▶ **Task input**
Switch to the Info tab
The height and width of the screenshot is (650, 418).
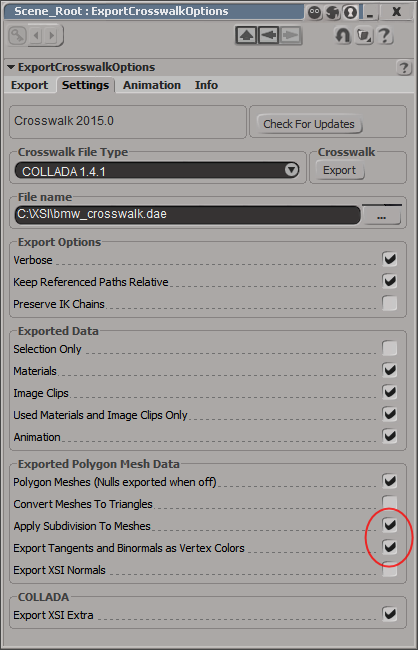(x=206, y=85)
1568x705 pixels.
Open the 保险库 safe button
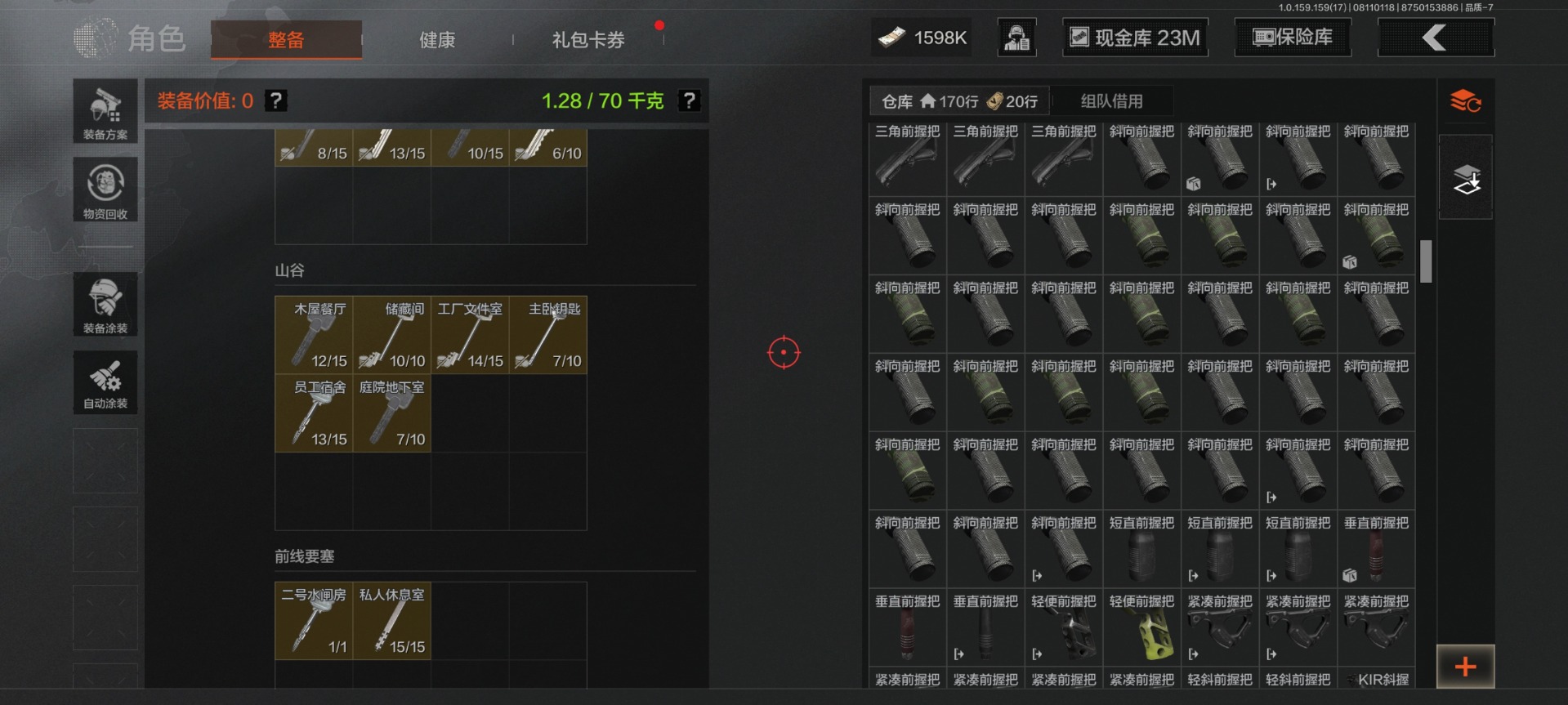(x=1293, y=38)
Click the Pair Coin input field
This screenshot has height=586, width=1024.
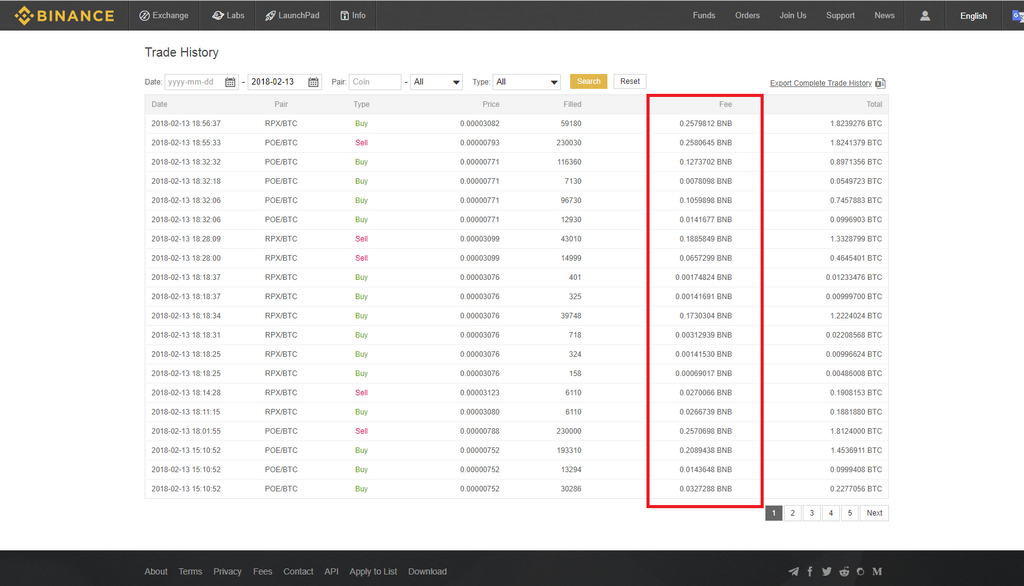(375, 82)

▶ **Work instructions**
If a picture falls within the span, leave it out, and reproduce exactly the lines from the one containing "Click the Pair Coin input field" through the end of the material, and no others.

▶ **Exercise answer**
Click the Pair Coin input field
This screenshot has height=586, width=1024.
(375, 82)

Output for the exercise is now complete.